→ Page text:
>> BEGIN

Bidirectional RNN
Contents
24.1.2. Bidirectional RNN#
We already know about LSTM in RNN, how can we further optimize a model like RNN? That’s using Bidirectional RNN.
In 1997, Mike Schuster proposed the Bidirectional RNN model. These two models greatly improve the early RNN structure, broaden the application range of RNN, and lay a foundation for the development of subsequent sequence modeling.
24.1.2.1. Overview#
In the RNN, only the word before the prediction word is considered, that is, only the “above” in the context is considered, and the content after the word is not considered. This may miss some important information, making the content of the forecast less accurate. As in the case of TV shows, when a new character is introduced in the episode, the name of that character cannot be effectively predicted based on the content of previous episodes. But if we watch the later episodes, we might be able to make more effective predictions. Bidirectional RNNS are also based on the idea that they not only keep important information about the words before the word from the front to the back, but also keep important information about the words after the word from the back to the front, and then predict the word based on this important information. First, let’s see the architecture of BRNN cell.
24.1.2.1.1. Code#
Here we implement an Bi-RNN model on all a data set of Shakespeare works.
import tensorflow as tf
import matplotlib.pyplot as plt
import numpy as np
from keras.datasets import imdb
(x_train, y_train), (x_test, y_test) = imdb.load_data("imdb.npz", num_words=1000)
Padding is a technique commonly used in natural language processing (NLP) to ensure that all input sequences have the same length. This is often necessary because many NLP models, such as neural networks, require fixed-length input sequences.
max_len = 500
x_train = tf.keras.preprocessing.sequence.pad_sequences(x_train, maxlen=max_len)
x_test = tf.keras.preprocessing.sequence.pad_sequences(x_test, maxlen=max_len)
Build model
input_dim = 10000
output_dim = 1
# Create the input layer
inputs = tf.keras.Input(shape=(None,), dtype="int32")

>> END

→ Objectives:
(a) Retype the Bidirectional RNN page word for word, covering everything from "import tensorflow as" down to "fixed-length input sequences.".
(b) According to the Bidirectional RNN page, who proposed the Bidirectional RNN model, and in what year?
(c) Proceed with the Bidirectional RNN page from the point where it stops.

→ Supplied material:

>> BEGIN

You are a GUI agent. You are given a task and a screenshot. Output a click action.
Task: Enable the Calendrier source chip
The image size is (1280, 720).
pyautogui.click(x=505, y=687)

>> END

→ The results:
(a)
import tensorflow as tf
import matplotlib.pyplot as plt
import numpy as np
from keras.datasets import imdb
(x_train, y_train), (x_test, y_test) = imdb.load_data("imdb.npz", num_words=1000)
Padding is a technique commonly used in natural language processing (NLP) to ensure that all input sequences have the same length. This is often necessary because many NLP models, such as neural networks, require fixed-length input sequences.

(b) Mike Schuster proposed it in 1997.

(c)
# Create the model
x = tf.keras.layers.Embedding(input_dim, 128)(inputs)
x = tf.keras.layers.Bidirectional(tf.keras.layers.LSTM(64, return_sequences=True))(x)
x = tf.keras.layers.Bidirectional(tf.keras.layers.LSTM(64))(x)
outputs = tf.keras.layers.Dense(output_dim, activation="sigmoid")(x)
model = tf.keras.Model(inputs, outputs)
# Compile the model
model.compile("adam", "binary_crossentropy", metrics=["accuracy"])
Train the defined model using the imported data
batch_size = 32
epochs = 4
history = model.fit(x_train, y_train, batch_size=batch_size, epochs=epochs, validation_data=(x_test, y_test))
Epoch 1/4
782/782 [==============================] - 8842s 11s/step - loss: 0.5259 - accuracy: 0.7423 - val_loss: 0.3913 - val_accuracy: 0.8292
Epoch 2/4
782/782 [==============================] - 4015s 5s/step - loss: 0.3689 - accuracy: 0.8401 - val_loss: 0.3166 - val_accuracy: 0.8691
Epoch 3/4
782/782 [==============================] - 3542s 5s/step - loss: 0.3055 - accuracy: 0.8711 - val_loss: 0.2921 - val_accuracy: 0.8754
Epoch 4/4
782/782 [==============================] - 3748s 5s/step - loss: 0.2743 - accuracy: 0.8861 - val_loss: 0.2830 - val_accuracy: 0.8799
Evaluation accuracy
fig = plt.plot(history.history['accuracy'])
title = plt.title("History")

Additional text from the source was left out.